Interim CFO Maria Kissinger told the board the district's fund equity is about 5.57%, enrollment is below projection and ledger cleanup revealed reclassifications and outsources that increased contracted services; board members raised concerns about prior bond accounting and said prior reporting had been misleading.

Redford Union Schools District No. 1 interim CFO Maria Kissinger gave a detailed budget briefing at the board's Dec. 16 workshop, warning that the district's finances require close attention as the board prepares to vote on an amended budget in January.

Kissinger said the district's projected revenue is essentially in line with earlier estimates but that enrollment is down from the projection used in the adopted budget: projected enrollment was 2,379 students but current enrollment reported to the board was 2,322, a decline of 57 pupils. She reported the district's fund equity at 5.57% (the projected figure had been 5.95%) and said the state fiscal school accountability agency had already asked for documentation because nearing the 5% threshold triggers additional reporting and oversight. "They pulled it off your website," she said of the state agency's monitoring, and urged the board to take remedial steps now.

Kissinger described a shift from salaries to contracted services after outsourcing finance functions and because the district was unable to hire expected paraprofessionals. She said contracted services rose while salary and benefits fell by roughly $1 million on paper; paraprofessional outsourcing was increased in her figures from a budgeted $225,000 to approximately $800,000. She also noted operations and building maintenance costs required larger allocations than anticipated.

On special programs, Kissinger said Act 18 (center program) reimbursements run two years behind and that prior misestimates had produced multi‑year reconciliation issues. She said the district had incurred unreimbursed costs that will affect this year's funding streams.
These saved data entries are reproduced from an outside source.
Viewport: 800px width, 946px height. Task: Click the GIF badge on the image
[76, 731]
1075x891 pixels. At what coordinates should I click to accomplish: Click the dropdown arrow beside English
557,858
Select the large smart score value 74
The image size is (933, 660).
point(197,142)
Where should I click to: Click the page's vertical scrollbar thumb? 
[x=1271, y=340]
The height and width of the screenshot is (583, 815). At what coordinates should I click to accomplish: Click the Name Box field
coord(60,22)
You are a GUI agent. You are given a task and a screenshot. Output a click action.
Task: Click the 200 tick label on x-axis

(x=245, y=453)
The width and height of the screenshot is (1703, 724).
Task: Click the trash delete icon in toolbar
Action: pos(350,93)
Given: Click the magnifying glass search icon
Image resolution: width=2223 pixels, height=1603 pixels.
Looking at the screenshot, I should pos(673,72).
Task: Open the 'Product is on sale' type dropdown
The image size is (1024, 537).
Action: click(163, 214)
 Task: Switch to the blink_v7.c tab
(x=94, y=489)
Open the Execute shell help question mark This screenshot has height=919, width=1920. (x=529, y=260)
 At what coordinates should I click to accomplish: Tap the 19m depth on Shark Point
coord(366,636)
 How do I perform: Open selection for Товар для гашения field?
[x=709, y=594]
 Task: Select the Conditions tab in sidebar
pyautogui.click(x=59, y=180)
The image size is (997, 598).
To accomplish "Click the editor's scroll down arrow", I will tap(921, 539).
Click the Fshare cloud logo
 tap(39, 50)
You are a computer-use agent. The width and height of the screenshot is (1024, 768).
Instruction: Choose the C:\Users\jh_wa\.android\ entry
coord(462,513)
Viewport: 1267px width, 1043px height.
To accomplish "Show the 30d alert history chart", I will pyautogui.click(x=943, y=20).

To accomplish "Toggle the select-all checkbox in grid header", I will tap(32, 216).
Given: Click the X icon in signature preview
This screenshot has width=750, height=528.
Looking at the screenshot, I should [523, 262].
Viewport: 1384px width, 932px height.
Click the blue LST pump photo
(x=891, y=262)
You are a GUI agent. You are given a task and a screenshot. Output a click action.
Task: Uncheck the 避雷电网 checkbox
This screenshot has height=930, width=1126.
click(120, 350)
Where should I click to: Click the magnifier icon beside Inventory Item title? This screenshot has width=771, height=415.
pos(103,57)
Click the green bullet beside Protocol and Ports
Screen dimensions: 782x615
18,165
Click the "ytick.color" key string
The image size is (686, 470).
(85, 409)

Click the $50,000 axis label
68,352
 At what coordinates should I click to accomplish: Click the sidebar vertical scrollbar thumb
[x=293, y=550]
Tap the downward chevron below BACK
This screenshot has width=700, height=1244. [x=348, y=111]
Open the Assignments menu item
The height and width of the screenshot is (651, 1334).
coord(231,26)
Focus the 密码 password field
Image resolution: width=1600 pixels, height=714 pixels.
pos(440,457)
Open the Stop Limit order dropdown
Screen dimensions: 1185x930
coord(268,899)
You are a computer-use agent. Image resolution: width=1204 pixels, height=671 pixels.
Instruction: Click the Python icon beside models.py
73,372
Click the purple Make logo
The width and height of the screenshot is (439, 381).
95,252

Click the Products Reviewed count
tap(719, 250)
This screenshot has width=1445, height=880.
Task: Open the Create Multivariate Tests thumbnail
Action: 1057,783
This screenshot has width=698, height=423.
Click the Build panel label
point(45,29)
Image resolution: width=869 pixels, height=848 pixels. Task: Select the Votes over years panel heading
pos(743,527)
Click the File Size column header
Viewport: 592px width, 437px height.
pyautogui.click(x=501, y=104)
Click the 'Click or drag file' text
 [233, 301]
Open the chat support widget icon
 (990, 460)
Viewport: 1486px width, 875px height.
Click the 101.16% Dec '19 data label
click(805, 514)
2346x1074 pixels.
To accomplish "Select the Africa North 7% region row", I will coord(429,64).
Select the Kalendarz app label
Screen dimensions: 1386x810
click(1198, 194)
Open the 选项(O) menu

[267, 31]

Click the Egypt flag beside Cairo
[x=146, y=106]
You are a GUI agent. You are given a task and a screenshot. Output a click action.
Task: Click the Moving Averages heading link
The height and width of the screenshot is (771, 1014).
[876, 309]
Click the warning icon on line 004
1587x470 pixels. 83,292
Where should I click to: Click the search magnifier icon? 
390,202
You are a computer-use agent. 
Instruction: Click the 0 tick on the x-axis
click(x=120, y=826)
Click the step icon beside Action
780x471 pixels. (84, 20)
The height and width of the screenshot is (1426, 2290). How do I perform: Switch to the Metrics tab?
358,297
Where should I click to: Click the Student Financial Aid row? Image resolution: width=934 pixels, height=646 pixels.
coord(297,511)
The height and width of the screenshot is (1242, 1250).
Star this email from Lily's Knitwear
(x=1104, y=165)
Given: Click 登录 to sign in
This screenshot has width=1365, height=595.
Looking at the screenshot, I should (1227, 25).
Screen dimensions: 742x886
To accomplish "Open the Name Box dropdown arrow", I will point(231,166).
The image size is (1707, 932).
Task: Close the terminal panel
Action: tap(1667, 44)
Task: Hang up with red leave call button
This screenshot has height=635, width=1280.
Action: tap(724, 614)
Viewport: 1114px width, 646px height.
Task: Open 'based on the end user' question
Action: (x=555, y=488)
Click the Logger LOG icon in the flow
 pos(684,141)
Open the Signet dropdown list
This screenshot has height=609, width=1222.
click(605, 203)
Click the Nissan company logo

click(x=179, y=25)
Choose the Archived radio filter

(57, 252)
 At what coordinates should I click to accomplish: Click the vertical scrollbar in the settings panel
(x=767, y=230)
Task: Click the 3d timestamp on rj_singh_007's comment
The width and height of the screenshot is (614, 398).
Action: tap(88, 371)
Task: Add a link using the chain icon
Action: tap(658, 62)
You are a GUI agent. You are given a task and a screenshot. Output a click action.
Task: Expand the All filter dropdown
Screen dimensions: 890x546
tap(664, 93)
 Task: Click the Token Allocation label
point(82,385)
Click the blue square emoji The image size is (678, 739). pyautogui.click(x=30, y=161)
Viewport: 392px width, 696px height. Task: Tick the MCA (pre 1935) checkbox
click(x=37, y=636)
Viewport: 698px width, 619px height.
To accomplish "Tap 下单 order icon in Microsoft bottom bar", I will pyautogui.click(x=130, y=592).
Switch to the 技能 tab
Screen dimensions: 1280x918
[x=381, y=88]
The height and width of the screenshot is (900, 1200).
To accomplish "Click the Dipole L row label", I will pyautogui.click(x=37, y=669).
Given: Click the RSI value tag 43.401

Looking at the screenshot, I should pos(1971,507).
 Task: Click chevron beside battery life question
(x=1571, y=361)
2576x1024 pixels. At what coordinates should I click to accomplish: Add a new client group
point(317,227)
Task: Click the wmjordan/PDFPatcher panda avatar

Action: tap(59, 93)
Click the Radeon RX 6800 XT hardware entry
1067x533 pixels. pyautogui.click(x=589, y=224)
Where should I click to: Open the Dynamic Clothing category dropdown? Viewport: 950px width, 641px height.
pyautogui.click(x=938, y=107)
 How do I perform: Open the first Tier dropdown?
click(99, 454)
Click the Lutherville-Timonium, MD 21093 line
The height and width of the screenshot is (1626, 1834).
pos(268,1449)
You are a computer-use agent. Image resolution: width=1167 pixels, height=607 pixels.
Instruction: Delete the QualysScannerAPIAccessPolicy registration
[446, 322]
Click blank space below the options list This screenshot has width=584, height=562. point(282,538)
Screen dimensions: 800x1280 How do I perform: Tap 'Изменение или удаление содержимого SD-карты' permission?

The bond program and spending prompted sharp board questioning. Kissinger reviewed the 2025 bond accounting: she said the district has projected $9,200,000 (identified in her presentation) available for 2025 bond capital projects and that in 2024–25 the district spent roughly $3.56 million from the newly sold bond. Several board members expressed frustration and alarm at apparent discrepancies between prior board presentations and where money actually came from, with multiple members saying they felt misled. "We were lied to," one board member said during the discussion. Kissinger and other administrators responded that some issues stemmed from poor bookkeeping and legacy errors rather than intentional deception: "I don't think they knew," she said referring to earlier staff who prepared budgets.

Board members pressed for clearer, auditable reporting going forward. The CFO said she has been cleaning the general ledger, will provide quarterly updates and will present an amended budget for board action in January. She recommended continuing tighter capital project controls, reining in nonessential spending and considering demolition of unused buildings to reduce operating costs.

No formal budget amendments were voted at the workshop; the board scheduled action on an amended budget for the January regular meeting.